Beet (Buryakova) brew you can just drink a useful, refreshing, normalizes digestion. But it is more associated with such dishes as spunta and beetroot, where he is simply irreplaceable. Soup with the addition of this brew will sparkle with new colors (and the color and taste). This recipe beet kvass can be prepared by anyone, not even to make a brew before. The recipe is very detailed.
Ingredients. One healthy beets (about 300-350 g). The yeast from the last brew. If not, a pinch of yeast, either for the tip of a knife.
Beets RUB on a large grater.
Stacked in the container in which there will be a process.
A little mix to the released sugar beet juice. Sugar and beet juice do not need to sweeten, it is the food that will eat your yeast, providing you return the fermentation process.
Put on top of the starter. What if the ferment is not? Take separate small palochka, add back a teaspoon of sugar, dilute with not much warm water, add the yeast, stir gently, allow to stand for 10 minutes. The alternative (and the source) of the leaven is ready. In the case of using yeast in a container put the cork of any of rye bread, there also pour the contents palocci.
A few words about water. If you don't you use bottled water, boil is not necessary. It should be at room temperature. If your water should be boiled before adding to the container it needs to be cool. Remember, yeast is a living creature. Comfortable temperature for them, in which the active processes of life (and, consequently, the fermentation process), the same as for you. Try to water by hand - if your hand is comfortable to be there, it will be good and the yeast. If you do brew in the winter, even bottled water will be good slightly warm to a comfortable temperature.
Put this, not afraid of the word, the nursery is in a cozy place without direct sunlight, if the summer, in the winter in a warm place.
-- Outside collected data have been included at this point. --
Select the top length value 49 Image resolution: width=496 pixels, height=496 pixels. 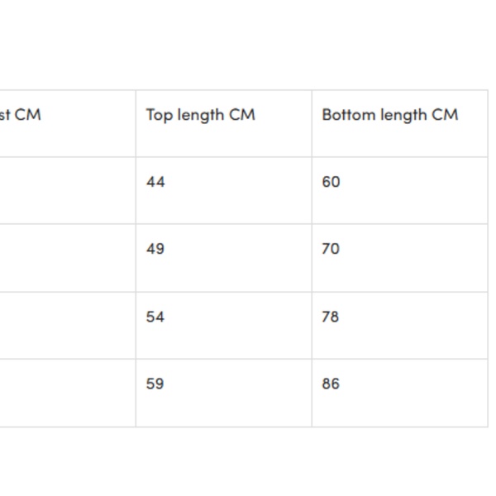tap(155, 249)
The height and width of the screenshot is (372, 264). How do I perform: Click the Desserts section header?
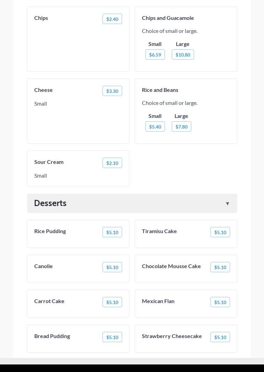(132, 203)
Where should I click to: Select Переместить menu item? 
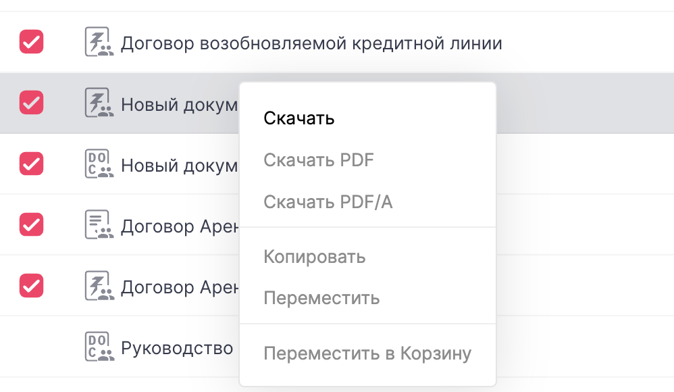coord(321,298)
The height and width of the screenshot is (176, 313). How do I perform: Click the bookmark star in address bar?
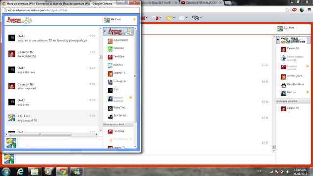pyautogui.click(x=287, y=10)
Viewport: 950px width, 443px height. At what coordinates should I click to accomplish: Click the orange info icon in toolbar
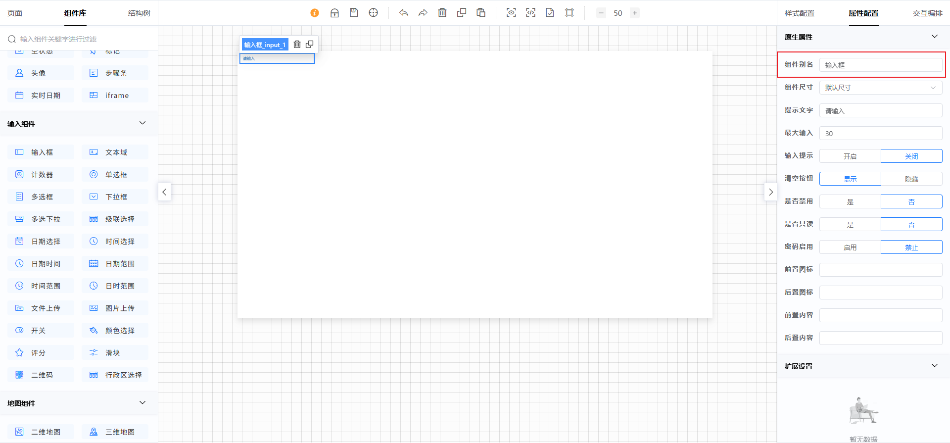315,13
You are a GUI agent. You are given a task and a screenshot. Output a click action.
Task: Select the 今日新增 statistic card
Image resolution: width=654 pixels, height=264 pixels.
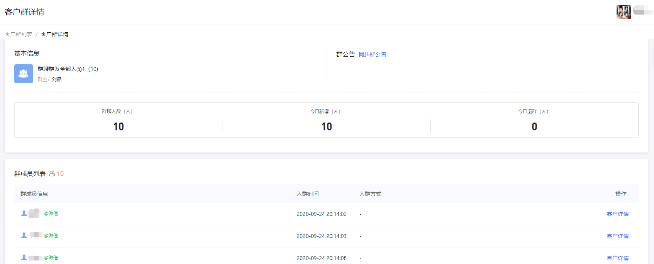326,120
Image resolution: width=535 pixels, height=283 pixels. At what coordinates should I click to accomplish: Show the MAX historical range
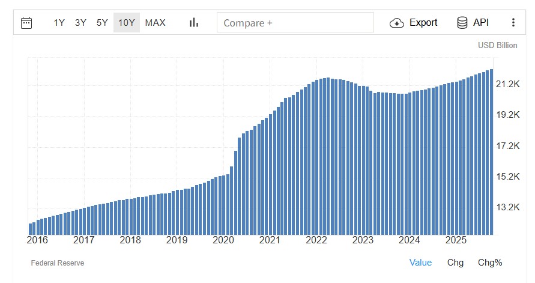pyautogui.click(x=155, y=23)
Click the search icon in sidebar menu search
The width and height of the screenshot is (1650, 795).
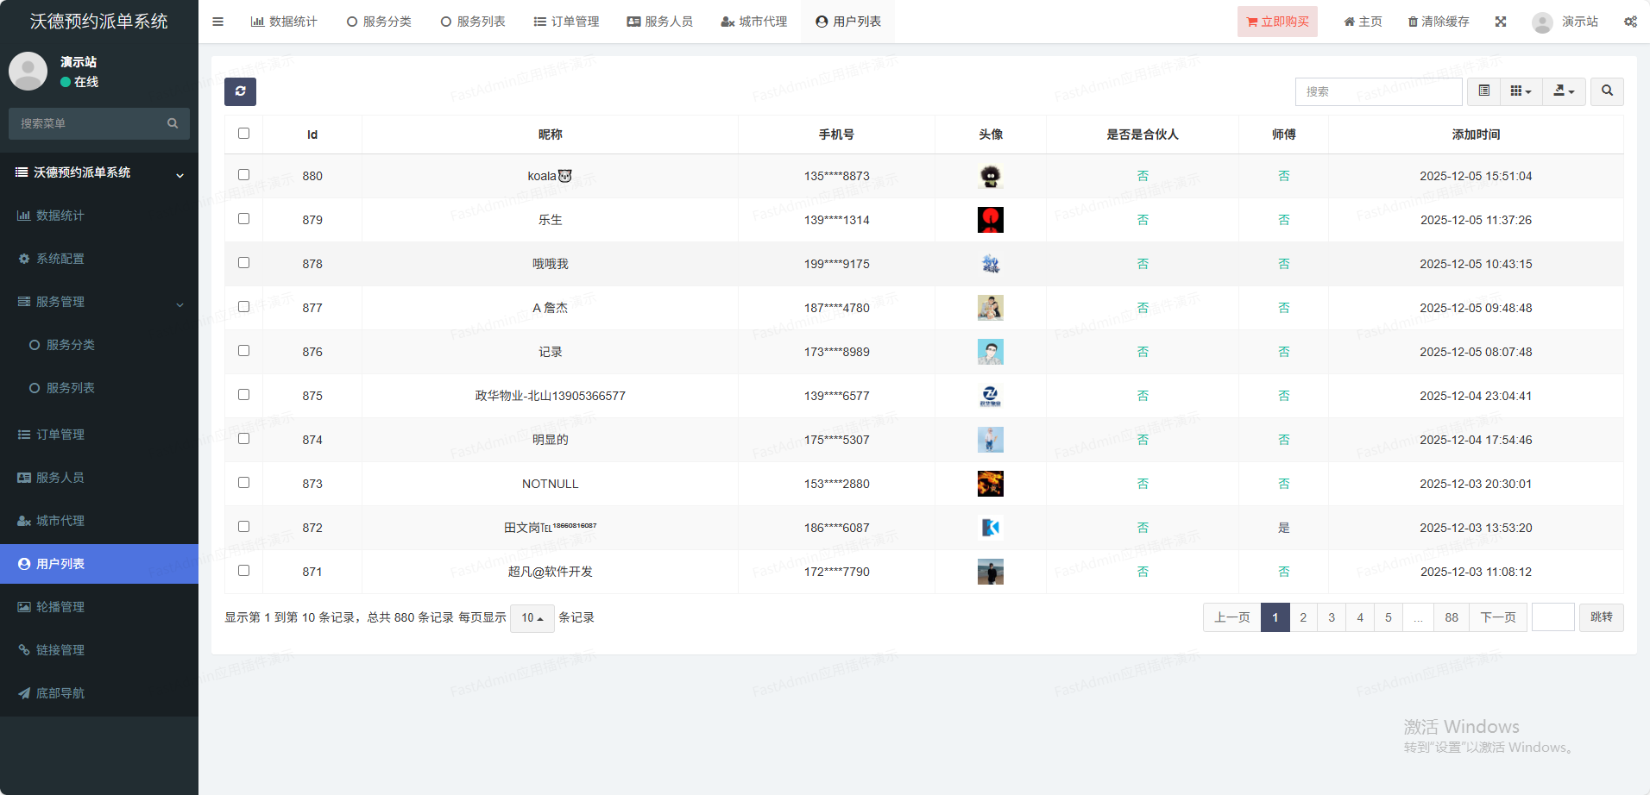[x=173, y=123]
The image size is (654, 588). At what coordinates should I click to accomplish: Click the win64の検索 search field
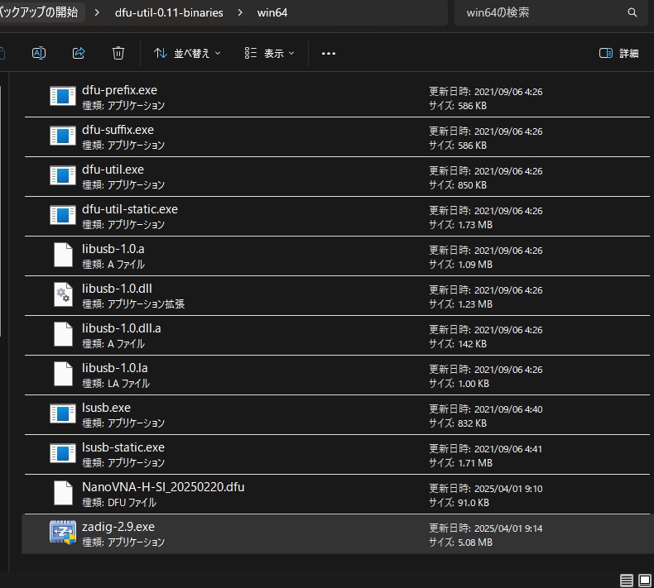point(538,12)
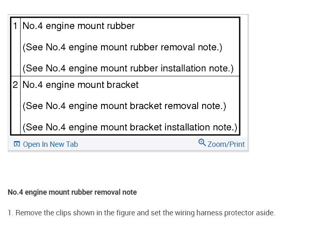The height and width of the screenshot is (231, 333).
Task: Click the bold rubber removal note heading
Action: 72,192
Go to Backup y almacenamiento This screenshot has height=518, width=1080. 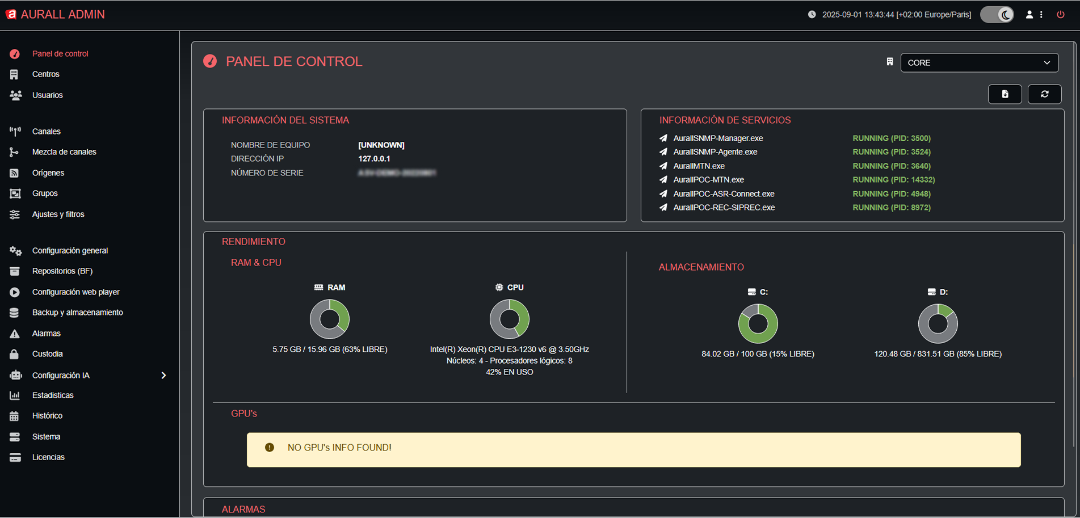pyautogui.click(x=77, y=313)
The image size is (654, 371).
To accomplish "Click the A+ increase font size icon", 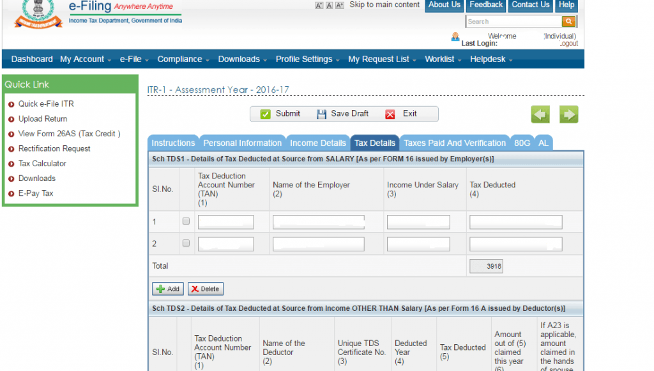I will 338,4.

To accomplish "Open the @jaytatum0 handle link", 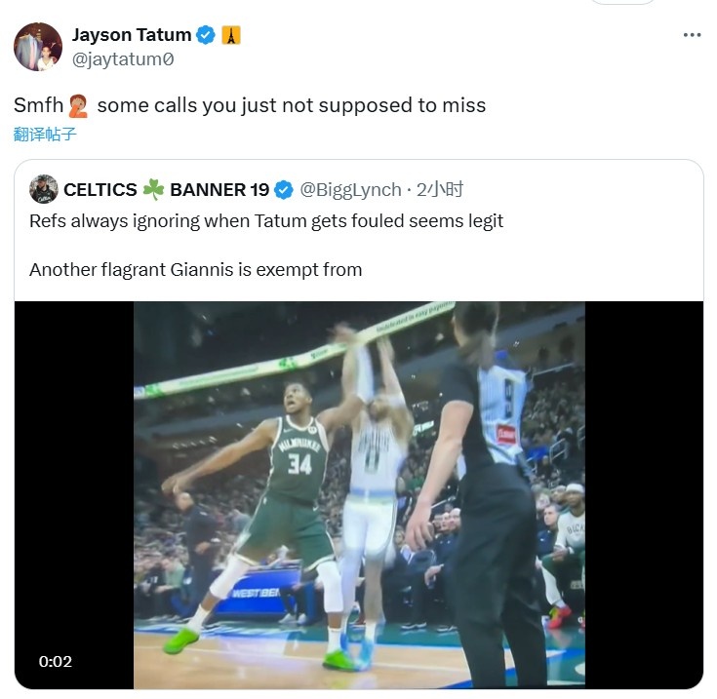I will pyautogui.click(x=123, y=58).
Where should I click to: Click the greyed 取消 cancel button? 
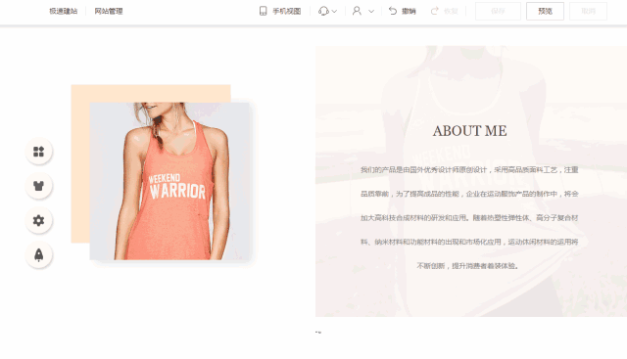588,11
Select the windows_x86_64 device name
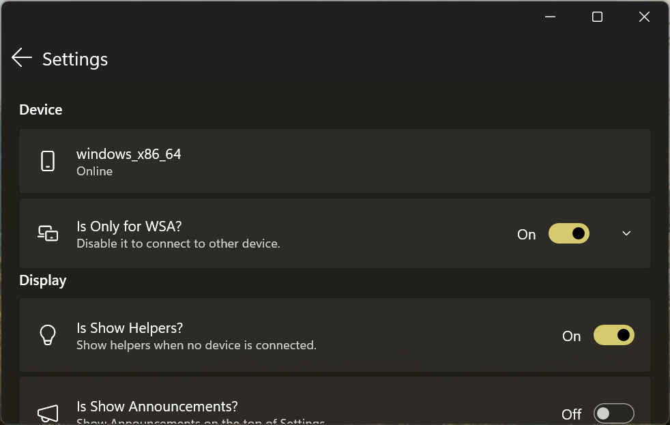Viewport: 670px width, 425px height. [x=128, y=154]
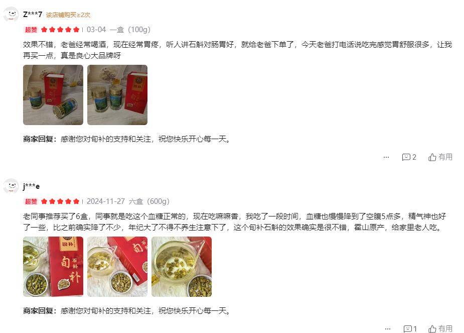464x333 pixels.
Task: Click the 超赞 badge on Z***7's review
Action: click(x=31, y=30)
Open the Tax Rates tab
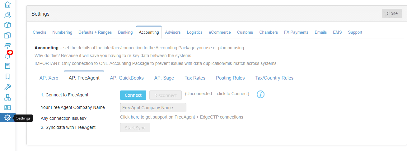The height and width of the screenshot is (151, 407). click(195, 78)
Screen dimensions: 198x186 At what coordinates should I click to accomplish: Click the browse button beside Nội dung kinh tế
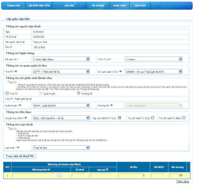click(x=59, y=176)
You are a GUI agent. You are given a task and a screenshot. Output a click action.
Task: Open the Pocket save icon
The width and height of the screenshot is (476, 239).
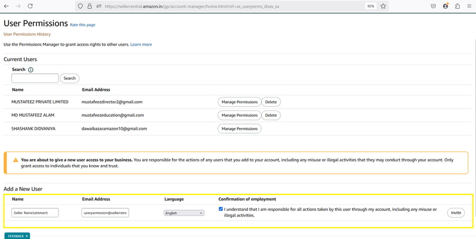click(x=433, y=6)
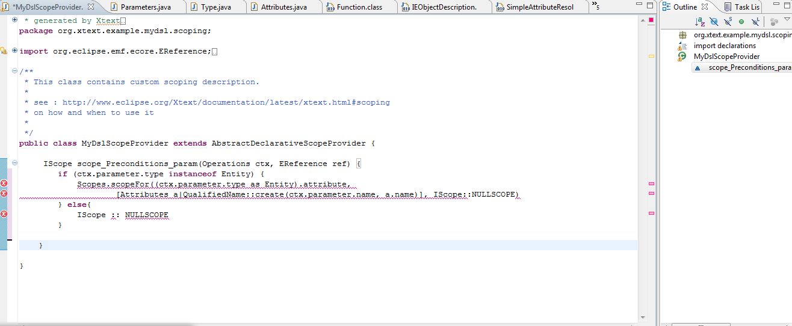Expand the folded header comment at top
Screen dimensions: 792x326
14,20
Cover the container so that there do not crumble, but that your yeast had a good supply of oxygen for breathing. I just leave a good gap, covering the top lid. Without sufficient oxygen you will get mold, not fermentation. In the pictures the evening of the same day.
If you have created for the yeast a good environment for life, must begin to ferment in about two hours when using yeast, and the hours from four to five when using regular yeast. To stand all this two or three days, depending on the ambient temperature. In the pictures the next day.
What floats to the surface, periodically you need to very gently stir, returning back, so as not withered). There's still plenty of food for the yeast.
Ready. I was 2.5 hours. How to understand what the kvass is ready? First, stop the fermentation process. Carbon dioxide (foam) almost is not allocated, the yeast ate all the sugar and went into hibernation. Beets do not POPs up. Secondly, you can try, but remember to complete the brew needs to settle.
Constructed here such (or similar) simple device.
Filter our source. Do not hesitate to slightly squeeze the liquid out of the cake. This cake can later be used as a starter for the next beet kvass. In a sealed glass jar in the refrigerator can be stored for months seven or eight.
What happened at the exit (and if the proportions is a 2 l +- 150 g, depending on the juiciness of the beets), pour into a container with a lid (plastic bottles, a Bank) that is tightly closed and put into the fridge for at least a day. During this time, in the cold and in the absence of oxygen life processes of the yeast is reduced to a minimum, the fermentation finally stops. Brew will rid of the taste of the brew.
Can be consumed as a refreshing drink, by the way is a little long for salty. Great upsets hangover). Required when cooking such dishes as spondre (recipe can be found here, on the boy, I, for example). From my point of view kholodnyk (beetroot soup) without the beet kvass is not quoted))). You can add to the soup. You can even marinate meat in reasonable proportions. Applications in the kitchen a lot.
Bon appetite and peace to your home!